Using StreamPlot in WolframAlpha I see that applying the transformation $T(x,y) = (-y,x) = \pmatrix{\cos(90^\circ) & -\sin(90^\circ) \\ \sin(90^\circ) & \cos(90^\circ)}\pmatrix{x \\ y}$ yields exactly what I'd expect: circular stream lines:
However when I try a different angle, say $\pi / 6$, then I have $T(x,y)=\left(\frac{\sqrt{3}}{2}x-\frac12 y, \frac12 x + \frac{\sqrt{3}}{2}y\right)$. But the picture no longer looks like circles, but spirals:
Clearly something's wrong with my interpretation here. Why do the stream lines look the way they do? How can I imagine linear transformations being applied to vector fields?
Best Answer
To visualize the transformation of a vector field you first have to visualize the vector field. In your case, you are rotating the identity field in $\mathbb R^2$.

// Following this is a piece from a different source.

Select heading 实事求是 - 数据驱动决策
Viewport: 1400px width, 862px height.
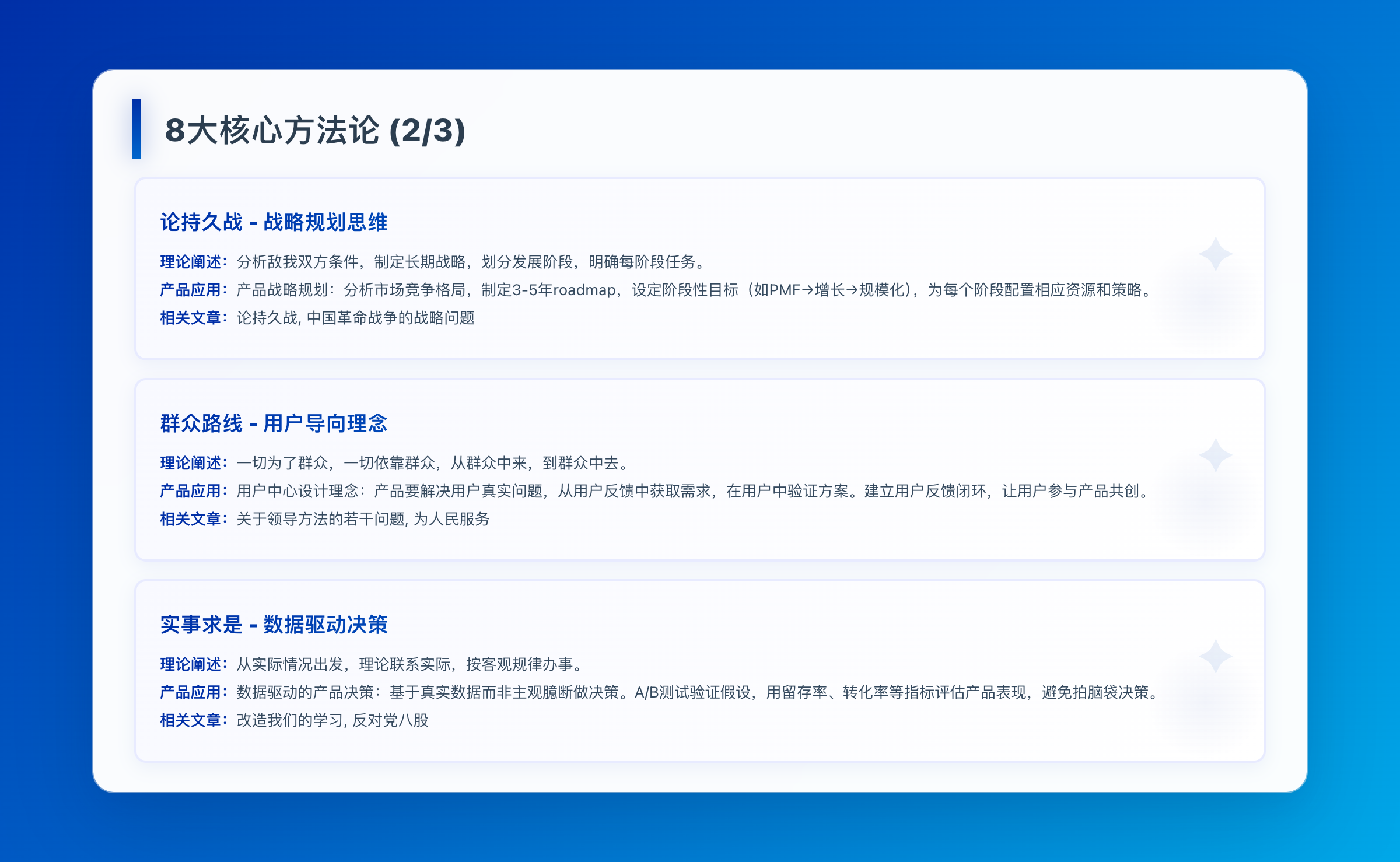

Consider an arbitrary point in $\mathbb R^2$, say $(3,4)$. The identity vector field assigns the vector $3\hat i + 4\hat j$ to this point. You imagine an arrow of length $5$ being drawn with its tail at the point $(3,4)$. You perform a similar construction for each point in the plane. Since you cannot do that in a finite period of time you plot enough of these in your mind or on paper until you get a satisfactory picture of the vector field.
To visualize what happens under the transformation, you apply the transformation to the vectors you have drawn. You replace the vectors that were previously drawn with the new vectors you get from the transformation. That will give you an idea of what the new vector field will look like.
If you try this exercise by hand you will discover why the $60^{\circ}$ rotation looks different.